SOURCE EXTRACT>
━━━━

Ah, the beauty of a waterfall in a backyard landscape sounds simply delightful, doesn’t it? Waterfalls inspire reflection, relax and add interest and serenity to any garden. What are you waiting for?
Waterfalls may look complex, but many people are pleasantly delighted to find out that building a waterfall is actually a fairly simple do-it-yourself project.
The following tips can have your waterfall up and running in no time:
· First things first. Your waterfall must have a pool into which it will flow. If you already have a pond, then you’re one step ahead of the game. Otherwise, you’ll need to first build a pond to accommodate your waterfall.
· Consider the waterfall design you want to achieve, but make sure that the scale of the waterfall fits nicely with the pond size and doesn’t spoil the balance of the overall design.
· Consider on which side of your pond you’d like to position your waterfall. Choose a spot where you can readily appreciate your waterfall, such as from inside the house or the back patio.
· Your waterfall will have three, main components: the waterfall slope over which the water will fall, the pump mechanism that will bring the water to the top of the waterfall, and the pool into which the water will flow.
· You have a couple of different options when erecting your waterfall slope. First, you can use dirt to create a mound (if you are constructing a pond at this time, you can simply use the soil from your pond excavation). You can also save yourself a lot of time and work by purchasing a fiberglass unit which will act as your slope.
You may also choose to utilize a pre-cast concrete form which mimics stone for an even easier waterfall construction.
· Your next step is to use rocks of varying sizes to build your waterfall façade. You have two different options here as well. You can first situate a pond liner on your slope before laying the rocks, or you can form a concrete stream of sorts by mortaring the stones into place.
· A general rule of thumb for rock placement is to place a layer of small stones or gravel under the larger stones to help bring the water to the surface. Otherwise, the water will likely run behind the large stones, defeating your waterfall vision.
· Use spillway rocks at the top of your waterfall, where the water will flow out from. Think of constructing more than one layer of spill rocks to add dimension and interest to your waterfall. Ideal spillway rocks are generally flat in shape, as the water flows better off of a flat rock than a rounded one.
· Use a terra cotta pot in your pond to hold the pump’s tubing in place.
· Make a small trench underneath the waterfall’s rocks for the placement of the pump’s tube. This will ensure that the rocks won’t crush the tubing and prevent the flow of water.
· Install a biological filter at the top of the waterfall and disguise it underneath the rocks. A biological filter will clean the water before it flows out of the waterfall.
· The size of your waterfall pump will depend on the height and width of the waterfall. Design your waterfall before purchasing your pump.
· Hire a qualified electrician to install a GFCI outlet near your waterfall for your electrical connection.
· Check the level of the water periodically to prevent the pump from burning out.
If this sounds a bit complex, or if you are busy with your schedule, then the best option is to hire a professional contractor, who can both design and build the perfect waterfall for your home and yard.

━━━━

Extracted data entries
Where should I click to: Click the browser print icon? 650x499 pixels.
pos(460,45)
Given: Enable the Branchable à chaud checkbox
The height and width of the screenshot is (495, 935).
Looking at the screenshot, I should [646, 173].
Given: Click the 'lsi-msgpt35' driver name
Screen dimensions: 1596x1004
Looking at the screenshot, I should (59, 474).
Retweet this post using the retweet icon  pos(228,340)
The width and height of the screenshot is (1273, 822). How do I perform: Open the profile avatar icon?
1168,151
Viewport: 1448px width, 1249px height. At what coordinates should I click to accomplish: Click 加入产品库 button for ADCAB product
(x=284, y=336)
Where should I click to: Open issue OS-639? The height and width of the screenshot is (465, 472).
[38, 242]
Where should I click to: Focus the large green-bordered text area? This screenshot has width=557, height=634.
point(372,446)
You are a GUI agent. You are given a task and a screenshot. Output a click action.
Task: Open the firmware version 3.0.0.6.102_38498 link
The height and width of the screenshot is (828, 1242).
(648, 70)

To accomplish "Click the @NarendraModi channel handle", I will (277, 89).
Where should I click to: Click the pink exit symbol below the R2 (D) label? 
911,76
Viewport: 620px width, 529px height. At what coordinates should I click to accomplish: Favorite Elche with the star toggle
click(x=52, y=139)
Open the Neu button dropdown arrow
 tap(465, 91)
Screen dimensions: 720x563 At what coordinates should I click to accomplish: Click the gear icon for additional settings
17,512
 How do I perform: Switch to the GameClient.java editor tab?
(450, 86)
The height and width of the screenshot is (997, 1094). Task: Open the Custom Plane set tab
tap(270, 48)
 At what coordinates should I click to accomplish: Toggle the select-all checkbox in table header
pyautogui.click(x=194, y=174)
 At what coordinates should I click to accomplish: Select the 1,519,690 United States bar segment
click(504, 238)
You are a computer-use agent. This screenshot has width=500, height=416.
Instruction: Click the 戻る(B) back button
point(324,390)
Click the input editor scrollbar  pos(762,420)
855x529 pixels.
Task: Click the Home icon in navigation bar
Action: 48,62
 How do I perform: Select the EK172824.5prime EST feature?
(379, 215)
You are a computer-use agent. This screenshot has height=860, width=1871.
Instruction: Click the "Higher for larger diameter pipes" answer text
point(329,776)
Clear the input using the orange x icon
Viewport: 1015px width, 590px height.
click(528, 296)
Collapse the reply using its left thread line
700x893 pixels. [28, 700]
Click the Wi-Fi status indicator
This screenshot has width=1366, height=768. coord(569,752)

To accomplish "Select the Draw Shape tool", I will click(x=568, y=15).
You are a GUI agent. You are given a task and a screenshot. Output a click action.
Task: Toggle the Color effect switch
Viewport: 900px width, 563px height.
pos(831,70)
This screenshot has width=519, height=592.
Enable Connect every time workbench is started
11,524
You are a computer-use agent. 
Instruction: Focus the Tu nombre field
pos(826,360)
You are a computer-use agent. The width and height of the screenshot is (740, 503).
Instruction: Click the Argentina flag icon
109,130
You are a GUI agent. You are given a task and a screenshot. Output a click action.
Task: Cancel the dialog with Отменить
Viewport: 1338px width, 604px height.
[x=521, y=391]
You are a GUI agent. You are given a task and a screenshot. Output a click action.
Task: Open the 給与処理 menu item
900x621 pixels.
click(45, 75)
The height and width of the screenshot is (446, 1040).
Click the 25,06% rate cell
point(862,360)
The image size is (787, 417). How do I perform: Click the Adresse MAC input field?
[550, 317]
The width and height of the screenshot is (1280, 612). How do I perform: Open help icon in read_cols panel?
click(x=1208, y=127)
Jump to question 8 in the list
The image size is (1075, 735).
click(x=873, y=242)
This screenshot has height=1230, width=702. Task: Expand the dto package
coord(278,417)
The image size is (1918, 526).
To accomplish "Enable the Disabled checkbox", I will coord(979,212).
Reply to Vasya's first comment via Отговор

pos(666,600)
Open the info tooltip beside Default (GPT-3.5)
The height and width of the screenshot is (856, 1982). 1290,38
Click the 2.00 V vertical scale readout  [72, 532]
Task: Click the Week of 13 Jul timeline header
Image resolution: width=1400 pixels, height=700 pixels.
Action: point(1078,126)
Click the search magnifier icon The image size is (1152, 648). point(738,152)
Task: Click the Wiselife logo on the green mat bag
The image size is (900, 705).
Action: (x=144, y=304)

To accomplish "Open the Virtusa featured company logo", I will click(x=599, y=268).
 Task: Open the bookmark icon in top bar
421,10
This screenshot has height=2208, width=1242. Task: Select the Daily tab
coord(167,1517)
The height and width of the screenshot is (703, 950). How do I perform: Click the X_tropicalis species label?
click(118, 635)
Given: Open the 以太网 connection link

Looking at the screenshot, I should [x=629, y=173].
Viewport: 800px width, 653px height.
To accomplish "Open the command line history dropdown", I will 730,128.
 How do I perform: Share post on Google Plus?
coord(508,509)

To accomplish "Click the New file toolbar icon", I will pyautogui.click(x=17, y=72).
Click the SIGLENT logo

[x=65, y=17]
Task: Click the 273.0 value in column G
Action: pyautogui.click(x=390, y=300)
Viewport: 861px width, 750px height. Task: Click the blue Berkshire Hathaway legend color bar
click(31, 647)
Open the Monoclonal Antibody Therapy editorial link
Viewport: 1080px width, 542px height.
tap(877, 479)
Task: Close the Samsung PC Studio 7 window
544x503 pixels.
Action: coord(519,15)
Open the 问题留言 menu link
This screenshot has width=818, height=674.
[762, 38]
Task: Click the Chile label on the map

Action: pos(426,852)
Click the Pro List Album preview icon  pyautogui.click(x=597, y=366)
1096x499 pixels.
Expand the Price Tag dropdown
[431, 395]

━━━━

EXPLORE THE MATERIAL>
1. Answer these questions about the backyard waterfall text:
(a) What are the three main components of the waterfall?
(b) What should be placed under the larger stones to help bring the water to the surface?
(c) What does the size of the waterfall pump depend on?
2. Rewrite the part of the backyard waterfall text that opens with the words "Waterfalls may look" and closes with "accommodate your waterfall.", replacing "pond" with "water garden".

SOLVED TASKS>
1.
(a) The waterfall slope over which the water will fall, the pump mechanism that will bring the water to the top of the waterfall, and the pool into which the water will flow.
(b) A layer of small stones or gravel.
(c) The height and width of the waterfall.

2.
Waterfalls may look complex, but many people are pleasantly delighted to find out that building a waterfall is actually a fairly simple do-it-yourself project.
The following tips can have your waterfall up and running in no time:
· First things first. Your waterfall must have a pool into which it will flow. If you already have a water garden, then you’re one step ahead of the game. Otherwise, you’ll need to first build a water garden to accommodate your waterfall.